Tuesday, August 10, 2010

caution, post contains dead pigeon.

don't say i didn't warn you.

this is at the kiddie park around the corner from here yesterday morning...i don't really know my birds(although that mass of feathers on the ground is definitely one dead pigeon), but i think it may be a peregrine falcon.

and although it's kind of gruesome that it's killing ground this particular morning was about 3 feet from the playground equipment....

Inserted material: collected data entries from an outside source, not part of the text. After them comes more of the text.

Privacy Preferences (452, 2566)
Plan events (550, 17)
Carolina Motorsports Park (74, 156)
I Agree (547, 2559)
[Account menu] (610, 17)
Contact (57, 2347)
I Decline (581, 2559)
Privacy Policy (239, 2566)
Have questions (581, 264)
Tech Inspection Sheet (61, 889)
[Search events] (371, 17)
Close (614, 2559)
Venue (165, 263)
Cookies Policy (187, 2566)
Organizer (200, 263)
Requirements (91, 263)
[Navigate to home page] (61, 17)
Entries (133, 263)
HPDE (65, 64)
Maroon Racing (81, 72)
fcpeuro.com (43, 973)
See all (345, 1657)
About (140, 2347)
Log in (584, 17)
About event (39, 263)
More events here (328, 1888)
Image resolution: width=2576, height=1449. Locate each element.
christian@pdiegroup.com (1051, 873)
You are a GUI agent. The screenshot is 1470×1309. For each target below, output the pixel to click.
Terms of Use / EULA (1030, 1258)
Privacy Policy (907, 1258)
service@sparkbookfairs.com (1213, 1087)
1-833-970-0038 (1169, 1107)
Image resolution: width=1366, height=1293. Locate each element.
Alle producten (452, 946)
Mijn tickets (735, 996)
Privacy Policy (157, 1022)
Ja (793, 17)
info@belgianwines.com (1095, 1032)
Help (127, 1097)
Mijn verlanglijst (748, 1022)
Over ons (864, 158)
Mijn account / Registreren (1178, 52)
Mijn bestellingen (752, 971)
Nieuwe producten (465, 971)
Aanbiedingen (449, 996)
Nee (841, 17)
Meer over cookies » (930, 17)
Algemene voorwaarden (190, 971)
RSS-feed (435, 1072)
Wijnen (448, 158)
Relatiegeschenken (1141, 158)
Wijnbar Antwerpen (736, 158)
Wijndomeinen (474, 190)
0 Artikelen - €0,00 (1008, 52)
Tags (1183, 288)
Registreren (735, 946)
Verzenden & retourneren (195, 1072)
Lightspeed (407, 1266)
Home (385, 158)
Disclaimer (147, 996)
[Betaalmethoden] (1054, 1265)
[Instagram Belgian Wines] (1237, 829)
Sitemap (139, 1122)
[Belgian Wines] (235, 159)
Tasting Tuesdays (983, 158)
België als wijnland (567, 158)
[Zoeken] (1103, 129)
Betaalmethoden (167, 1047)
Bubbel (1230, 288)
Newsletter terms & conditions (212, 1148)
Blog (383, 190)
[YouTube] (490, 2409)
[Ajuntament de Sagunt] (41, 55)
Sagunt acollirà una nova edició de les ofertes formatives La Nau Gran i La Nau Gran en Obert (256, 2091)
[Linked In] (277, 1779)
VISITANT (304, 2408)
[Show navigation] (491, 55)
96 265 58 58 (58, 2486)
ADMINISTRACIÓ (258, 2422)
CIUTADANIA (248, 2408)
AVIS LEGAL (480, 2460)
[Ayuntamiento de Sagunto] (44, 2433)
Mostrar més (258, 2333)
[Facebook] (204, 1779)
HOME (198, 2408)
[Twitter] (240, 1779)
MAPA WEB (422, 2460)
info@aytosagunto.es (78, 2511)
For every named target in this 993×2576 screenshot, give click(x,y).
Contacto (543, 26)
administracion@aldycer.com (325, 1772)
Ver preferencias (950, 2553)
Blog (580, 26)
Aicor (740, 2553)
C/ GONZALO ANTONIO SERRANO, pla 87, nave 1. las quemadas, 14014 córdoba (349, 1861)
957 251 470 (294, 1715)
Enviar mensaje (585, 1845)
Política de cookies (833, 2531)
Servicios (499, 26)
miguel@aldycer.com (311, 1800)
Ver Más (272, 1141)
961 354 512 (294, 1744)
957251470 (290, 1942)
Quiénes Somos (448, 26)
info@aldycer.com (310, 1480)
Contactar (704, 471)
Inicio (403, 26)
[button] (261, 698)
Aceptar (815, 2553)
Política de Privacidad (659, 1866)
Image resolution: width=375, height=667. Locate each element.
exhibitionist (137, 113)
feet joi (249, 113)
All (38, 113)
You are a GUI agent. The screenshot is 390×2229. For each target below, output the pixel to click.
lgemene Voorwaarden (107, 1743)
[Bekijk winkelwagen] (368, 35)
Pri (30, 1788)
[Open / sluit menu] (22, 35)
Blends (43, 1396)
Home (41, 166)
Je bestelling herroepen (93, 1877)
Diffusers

i still think it's pretty freaking cool.

Saturday, July 24, 2010

what does it mean????




that's what i'm trying to find out.....but it feels like the closer i get to my truth...ya know, via(my trapped in let's look everywhere else but at reality mind) mind altering drugs and therapy, the harder and harder it is to hold my tongue. you know, i have absolutely ranted here....about things and people that mean little or nothing. for the rest, i have always adhered to "can't say anything nice, don't say anything at all." you know, no matter what they say about me. but i am a grown up. i should absolutely be able to speak my mind without feeling cowardice, or maliciousness, or guilt. i mean, games are games, and ridiculousness is ridiculousness when other people have to live with it, too. i mean, not just me. apparently, i can put up with more than most...
seems a little late to be learning such things. but damn........i really think i am going to hate things when the things i've always wanted to say start really flowing.......

Tuesday, July 20, 2010

i didn't think this would be my day today


my friend called to say her cat was sick. i knew it was more. he'd been sick the last week or so. tragically sick. vet visits, hope, no hope, try this try that...
i knocked on her door. she let me in....and i knew. i knew she needed help with a decision. this cat, this wonderful orange-coloured tomcat soul had been my neighbour long before i knew my friend. the previous owners of the house were my neighbours, and i've written about this cat before. they sold and moved and a most delightful couple moved in two doors down. one year later, the cat came back. he loved his home so much.
he arrived the day after my friend and neighbour lost a precious soul. he arrived, walked in the door, and provided a comfort few people could.
now? with a new precious soul in the works, and blooming, i guess he found his calling over with. it's as if his work was done. he came home, made his peace and blessing known....and when all things seemed on the right track, he decided to leave.
but it was a magical story...
and we loved him.
we love him.
we love his orange-coloured tomcat soul.
i drove them to the vet.
i sat with them.
i waited for his last breath....reliving the ache it will cause.
we drove him home.
dug a hole. found a porcelain doorknob in the hole. seemed fitting considering the first thing my friend had read this morning was that thing about when god closes a door......
wrapped in love, in history, in legend, and a pink towel, this little-giant orange coloured soul was covered in dirt in the yard of the home he loved so much. so much real comfort from such a tiny thing. who could ever guess what messages a little furry thing might bring?
that something so small could hold so much.
miracles happen, in both happy and sad ways.
he purred.through it all.
it breaks my heart.

Saturday, July 10, 2010

yes

still here...trying to restructure...
trying to gather thoughts...
trying to decide how honest to be...
as honesty, lately, has not actually proven to be the best policy.
i'd like to come back.
i just need to........i don't know what i need to do.........
except that i am sure i need to be back here.
just that timing....timing....honesty....honesty....worry worry.